Health and Healthcare Systems

'AIDS is far from over': Complacency is stalling the fight against HIV

About 2880 candles are seen lit during a World AIDS Day event in Jakarta December 1, 2009. Fifty million women in Asia are at risk of being infected with HIV because of the risky sexual behaviour of their husbands or boyfriends, a report released by UNAIDS said in August.  REUTERS/Dadang Tri   (INDONESIA HEALTH ANNIVERSARY) - GM1E5C11TOZ01

37 million people live with the condition. Image: REUTERS/Dadang Tri

Kate Kelland
Correspondent, Reuters

Complacency is starting to stall the fight against the global AIDS epidemic, with the pace of progress not matching what is needed, the United Nations warned on Wednesday 18 July.

The United Nations’ HIV/AIDS body UNAIDS said in an update report that the fight was at a “precarious point” and while deaths were falling and treatment rates rising, rates of new HIV infections threatened to derail efforts to defeat the disease.

“The world is slipping off track. The promises made to society’s most vulnerable individuals are not being kept,” the report said. “There are miles to go in the journey to end the AIDS epidemic. Time is running out.”

Image: UNAIDS

Michel Sidibe, executive director of UNAIDS, noted in the report’s foreword that there had been great progress in reducing deaths from AIDS and in getting a record number of people worldwide into treatment with antiretroviral drugs.

The report said an estimated 21.7 million of the 37 million people who have the human immunodeficiency virus (HIV) that causes AIDS were on treatment in 2017, five and a half times more than a decade ago.

This rapid and sustained increase in people getting treatment helped drive a 34 percent drop in AIDS-related deaths from 2010 to 2017. AIDS deaths in 2017 were the lowest this century, at fewer than a million people, the report said.

But Sidibe also said there were now “crisis” points in preventing the spread of HIV - particularly among high-risk and vulnerable populations - and in securing sustained funding.

“The success in saving lives has not been matched with equal success in reducing new HIV infections,” he said. “New HIV infections are not falling fast enough. HIV prevention services are not being provided on an adequate scale ... and are not reaching the people who need them the most.”

"Funding crisis"

Sidibe said a failure to halt new infections among children was a big worry.
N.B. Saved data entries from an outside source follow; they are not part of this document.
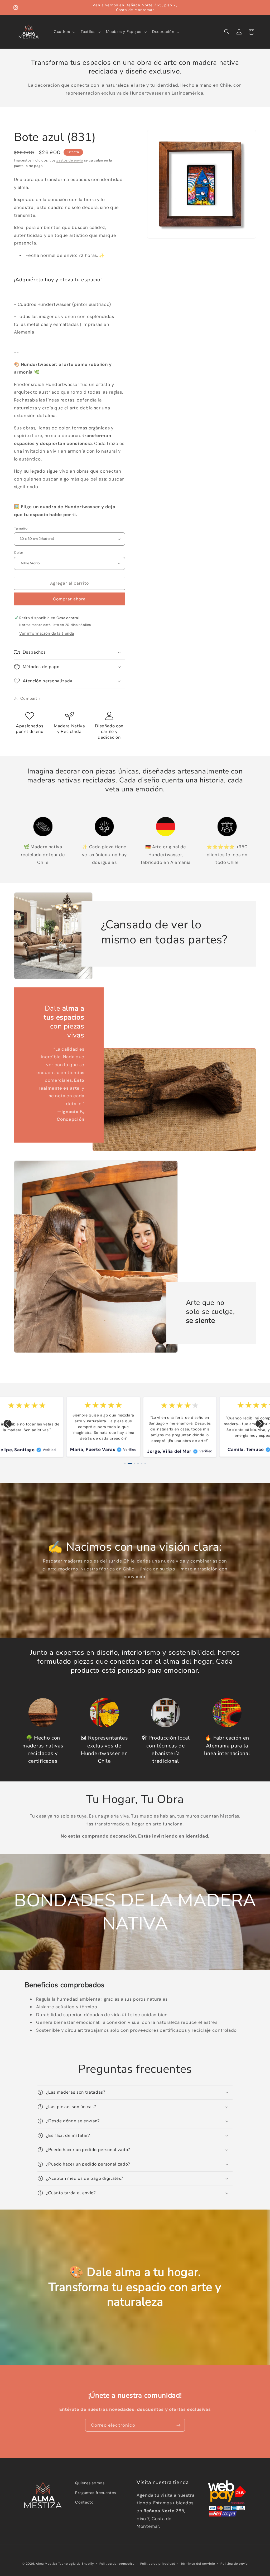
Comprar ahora (69, 599)
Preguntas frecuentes (95, 2492)
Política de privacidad (157, 2564)
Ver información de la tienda (46, 633)
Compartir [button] (30, 698)
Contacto (84, 2502)
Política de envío (234, 2564)
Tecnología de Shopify (76, 2564)
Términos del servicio (198, 2564)
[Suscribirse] (178, 2425)
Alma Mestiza (46, 2564)
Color (18, 552)
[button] (63, 32)
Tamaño (21, 528)
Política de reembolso (117, 2564)
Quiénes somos (89, 2483)
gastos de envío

“I am distressed by the fact that in 2017, 180,000 children became infected with HIV, far from the 2018 target of eliminating new HIV infections among children,” he wrote.

Data in the report showed that overall among adults and children worldwide, some 1.8 million people became newly infected with HIV in 2017.

Since the start of the AIDS epidemic in the 1980s, more than 77 million people have become infected with HIV. Almost half of them - 35.4 million - have died of AIDS.

Linda-Gail Bekker, president of the International AIDS Society, said the UNAIDS report showed that the biggest barriers to ending the epidemic were “ideological and politically driven”.

“AIDS is far from over,” she said. “We cannot congratulate ourselves on global progress until that progress is shared by all.”

The report found that at the end of 2017, $21.3 billion was available for the AIDS response in low- and middle-income countries. More than half of that came from domestic funding sources rather than international donors. UNAIDS estimates that $26.2 billion will be needed to fund the AIDS fight in 2020.

“There is a funding crisis,” Sidibe said. While global AIDS resources rose in 2017, there was still a 20 percent shortfall between what is needed and what is available.

Such a shortfall will be “catastrophic” for countries that rely on international assistance to fight AIDS, Sidibe said.